Bateman took on new prominence during the early days of the pandemic and its lockdowns. “He was popular on the internet from the onset, reaching fame in forums and social media, on platforms such as 4chan or TikTok,” Juanjo Villalba wrote in January in El País. “And in the first weeks of the 2020 coronavirus lockdown, a series of Patrick Bateman memes quickly began to circulate.” He especially appeals to “sigma males,” a group which Dazed’s Günseli Yalcinkaya has described as “an introverted alpha male who likes to ‘play by his own rules,’” an archetype that proliferated on 4chan and “esoteric right-wing fitness circles.”

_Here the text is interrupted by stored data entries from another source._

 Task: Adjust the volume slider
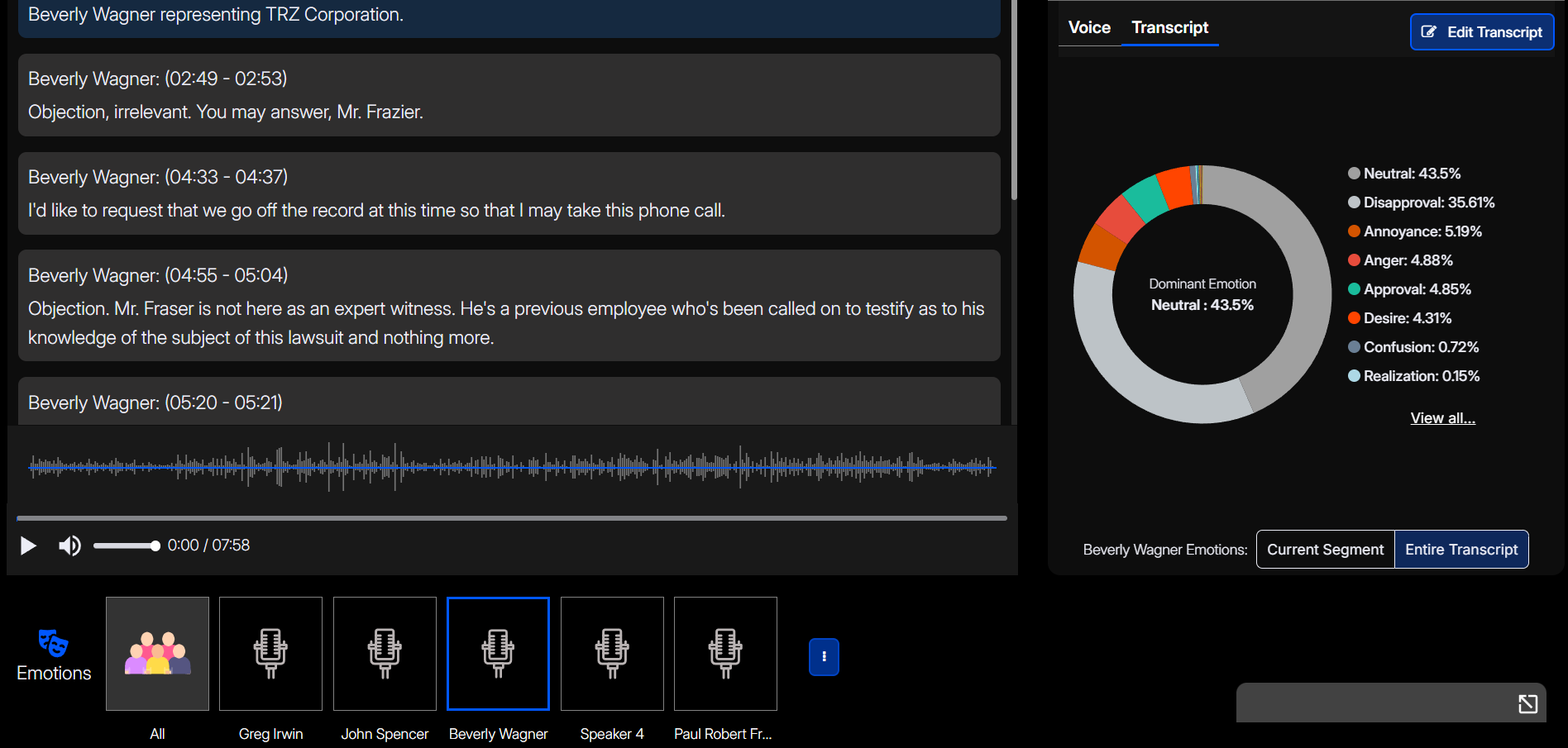pyautogui.click(x=126, y=546)
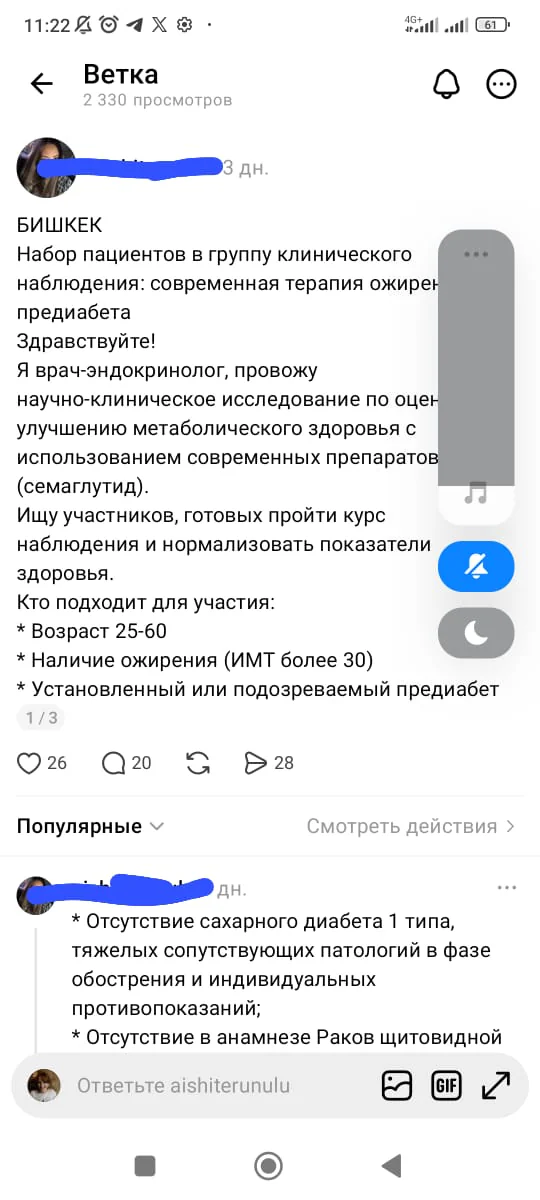
Task: Toggle the blue muted-bell button
Action: tap(476, 567)
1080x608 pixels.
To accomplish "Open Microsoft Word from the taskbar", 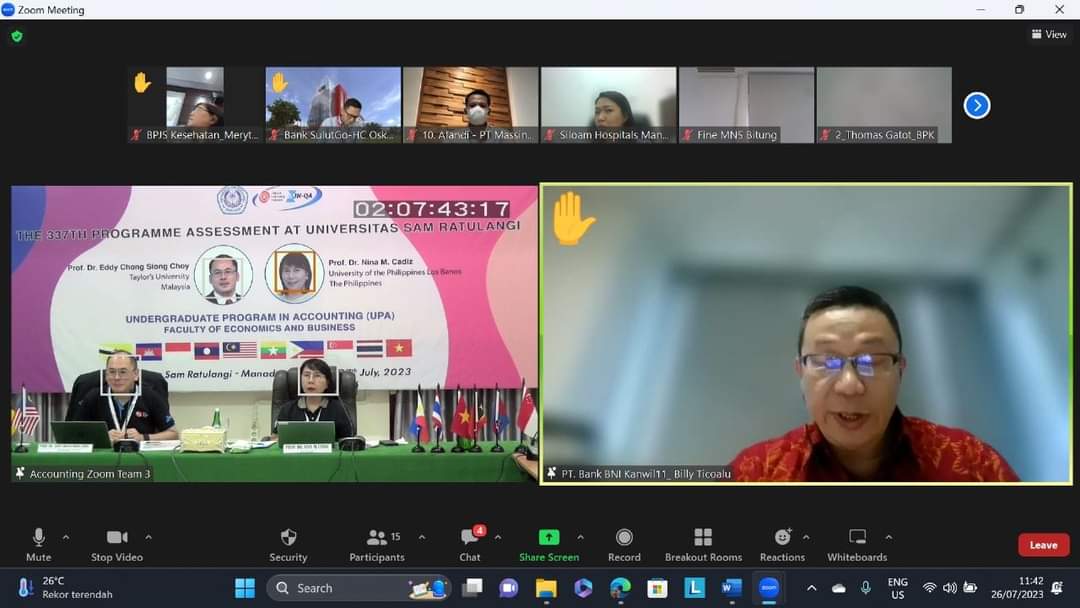I will (x=732, y=588).
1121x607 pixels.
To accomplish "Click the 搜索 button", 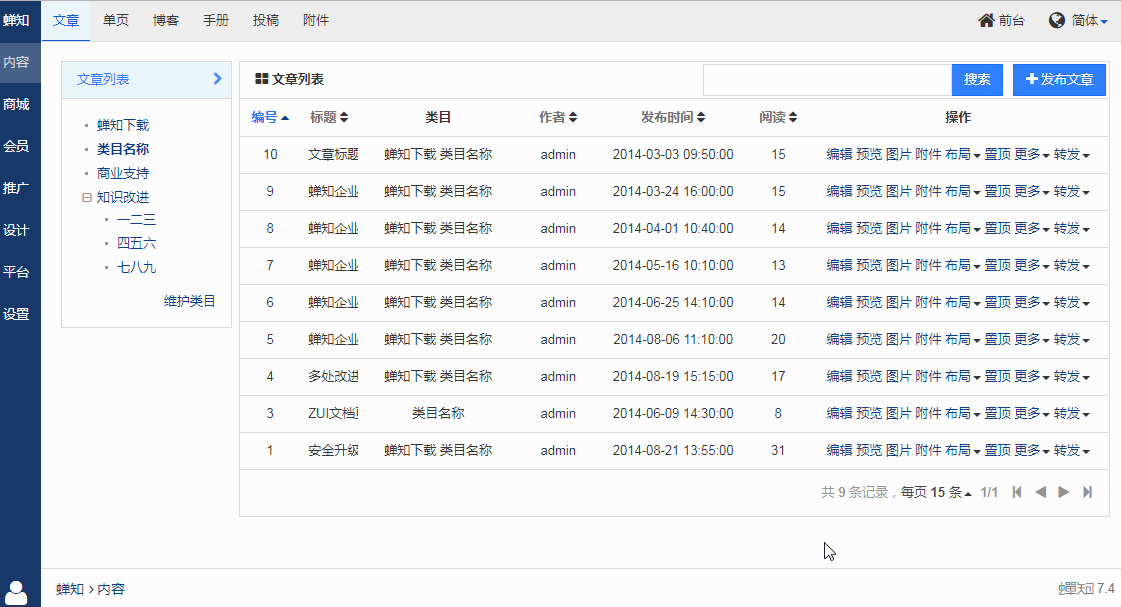I will [x=977, y=80].

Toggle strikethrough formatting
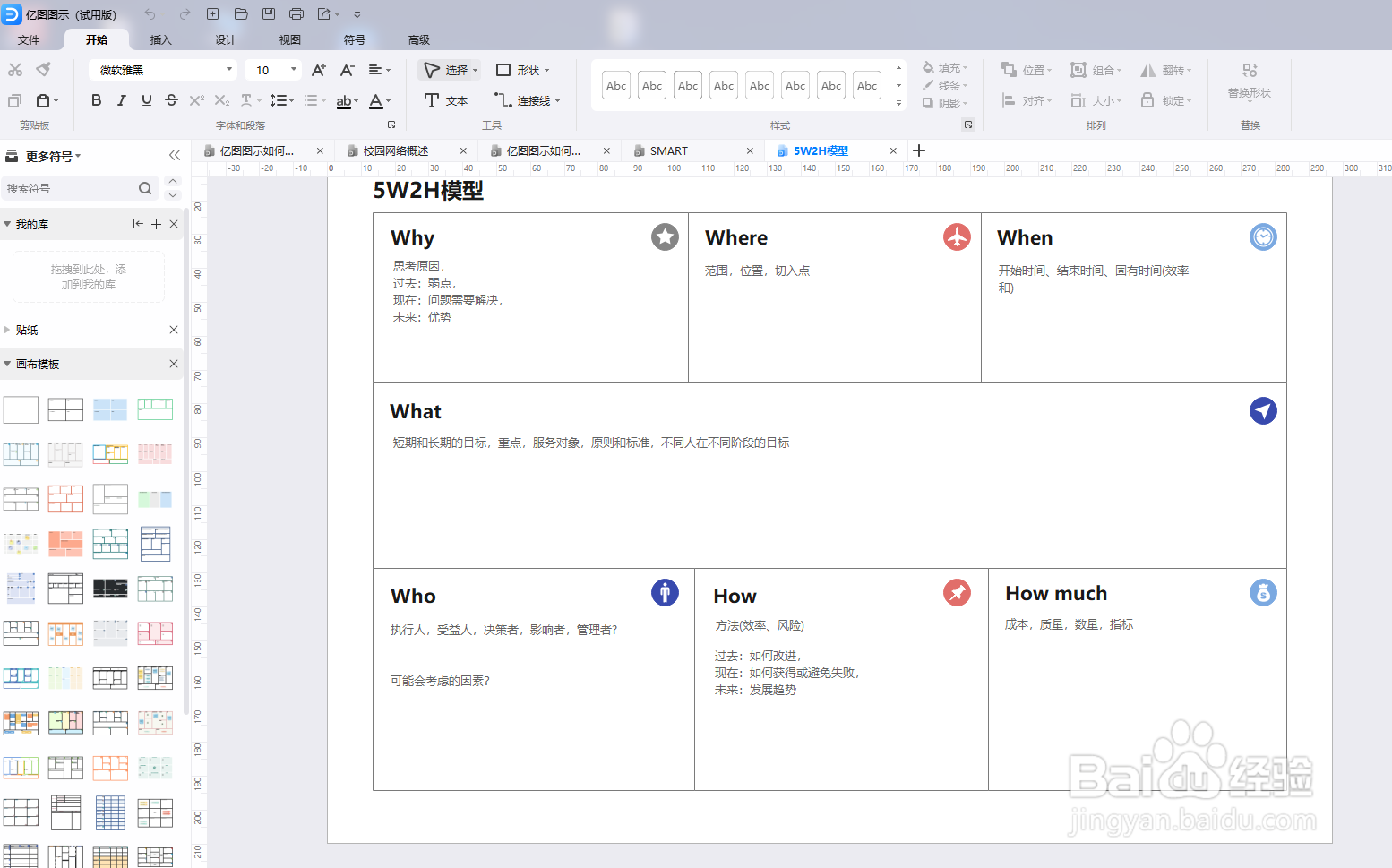171,100
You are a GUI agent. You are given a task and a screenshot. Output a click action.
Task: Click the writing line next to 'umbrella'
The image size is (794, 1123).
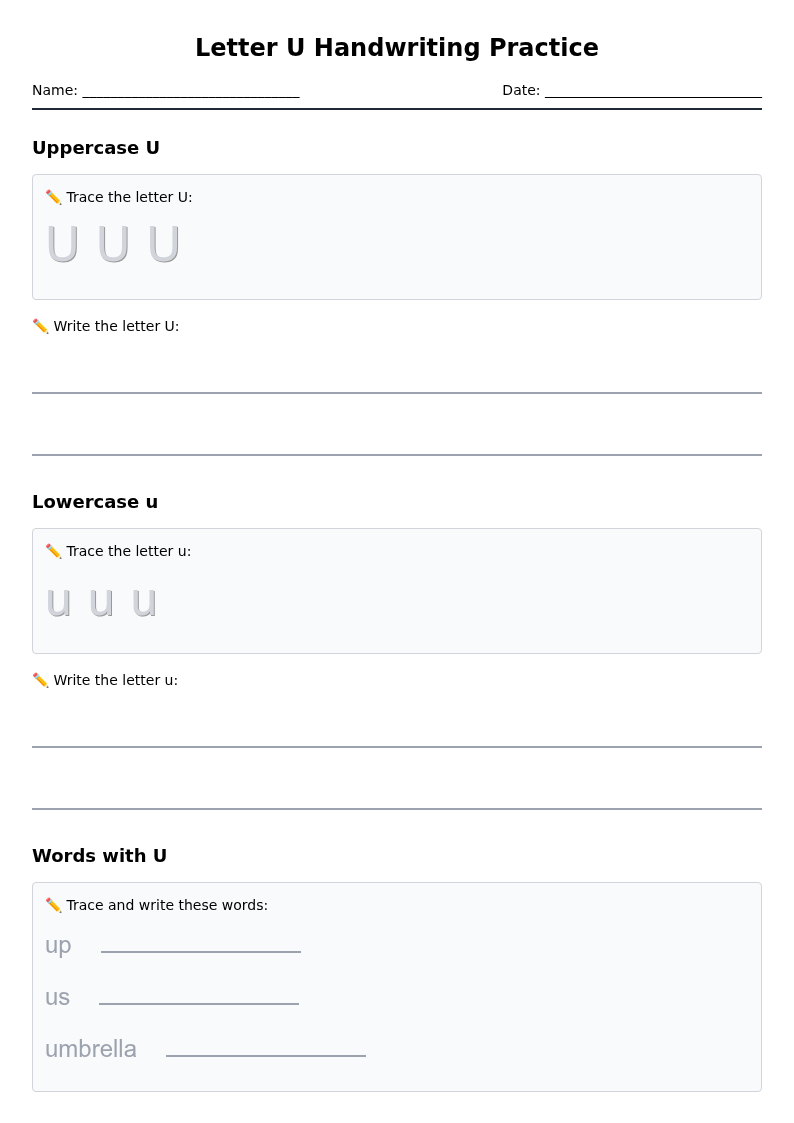click(x=266, y=1056)
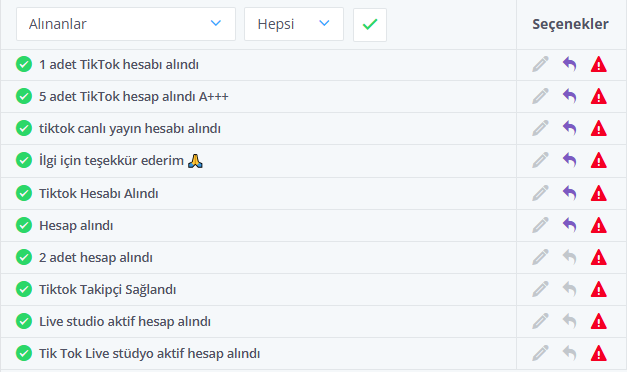Report the 'tiktok canlı yayın hesabı alındı' review

click(599, 128)
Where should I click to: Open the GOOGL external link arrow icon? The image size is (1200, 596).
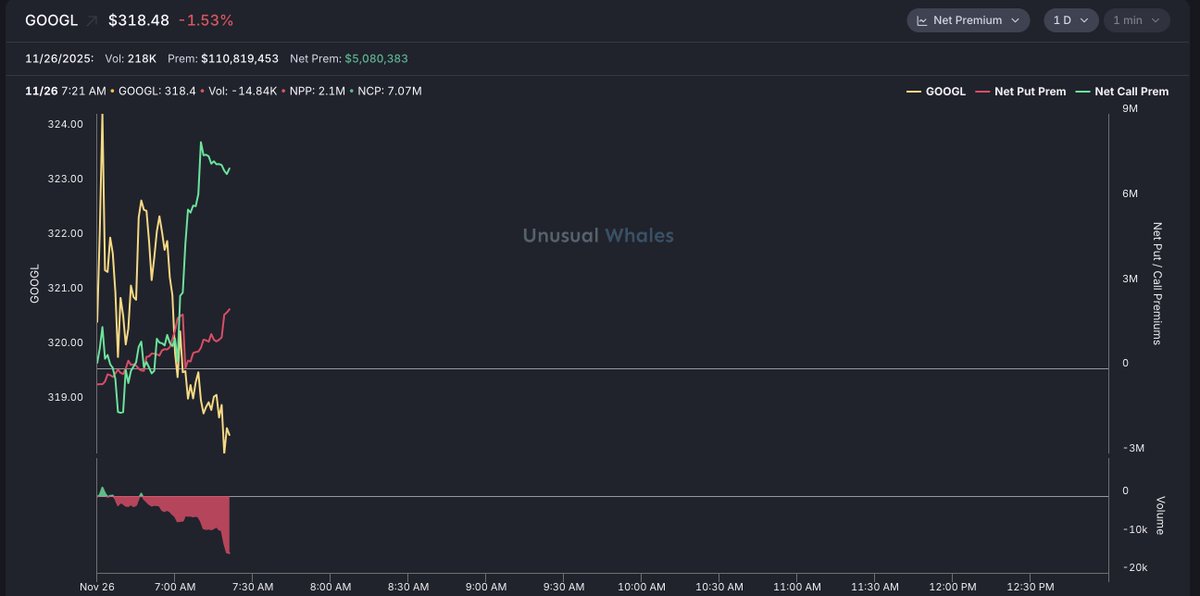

“Bateman, for them, belongs to a gallery of idols that … also includes Tyler Durden from Fight Club, Joaquin Phoenix’s Joker and Jordan Belfort from The Wolf of Wall Street,” Villalba wrote. “Guys who are outside the system and play ‘by their own rules,’ broken toys on the fringes of society, in an endless battle against a world that is alien and hostile to them.”
This, then, is the crowd to which the anti-charismatic DeSantis is appealing, a pitch that he can be more toxically masculine than anyone else out there. (Leonardo DiCaprio’s Belfort also appears in the DeSantis ad.) It’s a pastiche of the white guys yearning for the days when masculinity alone ruled the day—and right in the target demographic of the truculent right. Remember when Tucker Carlson praised the virtues of scrotum tanning? Yeah, he knew his audience. So, apparently, does the DeSantis campaign.
“People don’t admire him simply because he’s a handsome fictional degenerate. There are a lot of those out there, most of whom get nowhere near the attention Bateman does and especially not from self-described conservatives,” right-wing journalist Robert Schmad wrote in The Washington Examiner in 2021. “Bateman’s popularity in corners of the Right is rooted in his perceived power. He wields control over himself and his surroundings, something many young men, especially conservatives, feel is unattainable to them and thus long for an avatar to experience such things vicariously through. Hence, Bateman’s appeal.”
How is that likely to work out for psycho-panderer DeSantis?
“It is very clearly an attempt to play to the Andrew Tate crowd. An amateur attempt, but that seems to be part of the schtick,” Kristin Kobes Du Mez, a historian at Calvin University and author of Jesus and John Wayne: How White Evangelicals Corrupted a Faith and Fractured a Nation, told me via email. Tate, a misogynistic YouTube influencer, was recently charged in Romania with rape and human trafficking.
Tate and his ilk, Du Mez said, are the bridge between right-wing evangelism and the “manosphere” types to whom DeSantis is dog whistling—nay, barking.
And this illustrates the depths of Team DeSantis’s panic: Evangelicals are sticking with Trump. Those few who favored DeSantis liked him because he was the saner culture warrior, Du Mez noted. “So, he has no choice but to play Trump’s game,” she said. “The problem is, this hasn’t worked for anyone who’s tried this. Cruz, Rubio, every Republican challenger who’s tried to look tough … Trump made the rules. He always wins at his game.” DeSantis, she continued, “comes across as cringier than Cruz, and weaker than Rubio.”
Patrick Bateman ruthlessly murdered anyone who showed a hint of weakness. You might say Trump is going to eat DeSantis alive.